El antro se llamaba Gay Club, y
estaba muy cerca del diario Pueblo, donde yo, con veintipocos, acababa
de estrenarme como reportero. A menudo, al cerrar la edición, unos
cuantos frikis con pocas ganas de dormir -Pepe Molleda, El Pequeño
Letrado, la fotógrafa Queca, Rosa Villacastín- íbamos allí a tomar
copas, o a empezar un recorrido golfo que seguía con El Príncipe Gitano
en los tugurios de la Gran Vía y terminaba al alba, mojando tostadas en
café entre putas y camioneros en el mercado de Legazpi. Por aquella
época el espectáculo del Gay Club se llamaba Loco, loco cabaret, y actuaban las transexuales Brigitte Saint John y Coccinelle, Víctor Campanini, David Vilches y el transformista Patrik -Me debes un beso-,
entre otros. La estrella indiscutible, sin embargo, era Paco España con
su peluca, su bata de cola y su abanico. Sobre todo, con su agresivo
descaro. Su manera exagerada de ponerse el mundo por peineta y proclamar
a gritos que había una España marginal, clandestina, reprimida por la
Iglesia, el Estado y la sociedad bienpensante. Una España que también
aspiraba a levantar la cabeza y ser tal como era. A no seguir confinada
en cines sórdidos o urinarios públicos. A escapar de la amargura, la
burla ajena, la soledad y la desgracia.
Paco España, en aquel momento y en Madrid,
abanderaba todo eso. Era de aquellos transformistas que adoraban la
copla española y que, cuando ésta parecía a punto de morir intoxicada de
su propia caspa, supieron convertirla en símbolo de sí mismos. Cuando
Paco salía al escenario gritando «¡Guerra para mi cuerpo!» y taconeaba
desgarrado y racial dispuesto a cantar Mi vida privada o La Tomate, abanicándose con el estilo de su admirada Lola Flores, el público aullaba y aplaudía hasta el delirio. «No puedo con la gente -cantaba- que tiene hipocresía»,
y el antro se venía abajo, sobre todo cuando había policías de la
secreta en el local, y Paco tenía que salir maquillado pero con
pantalones y sin peluca, para cantar: «Me conocen por detrás, dijo un niño de Barbate», o, abanicándose los bajos: «La Tomate, qué ganas tiene de chocololate».

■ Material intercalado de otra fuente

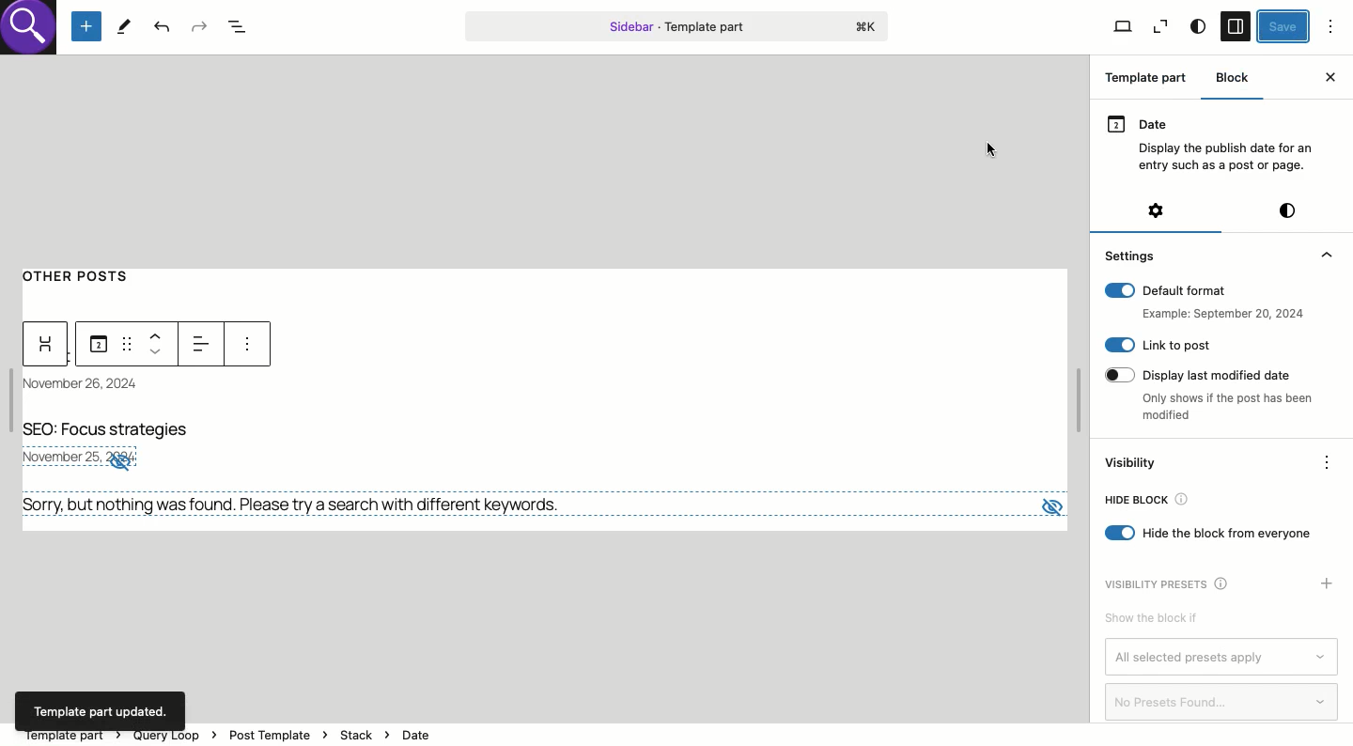  Describe the element at coordinates (92, 385) in the screenshot. I see `Date` at that location.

A veces, después del espectáculo, se reunía con nosotros en un garito
de la calle Huertas, a charlar un rato. Supe así que había empezado de
niño en la radio, imitando a Joselito. Era gracioso y descarado, con un
fondo de ternura tímida que afloraba con el alcohol. Contaba buenas
historias y sabía ponerse bravo cuando algún imbécil lo tomaba por la
mariquita blanda que no era. Lo recuerdo, sobre todo, como una buena
persona.
Luego me fui a otros reportajes y otros lugares.
Tan lejos, que de la muerte de Franco tardé en enterarme tres días. Y
una vez, durante un regreso, Paco España ya no estaba, o cerraron el Gay
Club; no recuerdo bien. Sé que le perdí la pista y sólo supe de él más
tarde. Había hecho teatro, me dijeron, y lo vi en una breve aparición en
Un hombre llamado Flor de Otoño, la película de Pedro Olea. Nada
más. Ahora sé que su representante lo engañó, quitándoselo todo, y que
acabó arruinado y alcohólico, rodando, como las mujeres trágicas de las
coplas que le oí cantar, de mostrador en mostrador. Por eso hoy, para
ofrecerle algo más que las pocas líneas que a su muerte se han dedicado,
comparto con ustedes su memoria. Mi carcajada afectuosa cuando lo
recuerdo taconeando por el escenario, pararse a mi lado, tocarme el
hombro con el abanico y decir: «Vete lavando, que esta noche serás mía».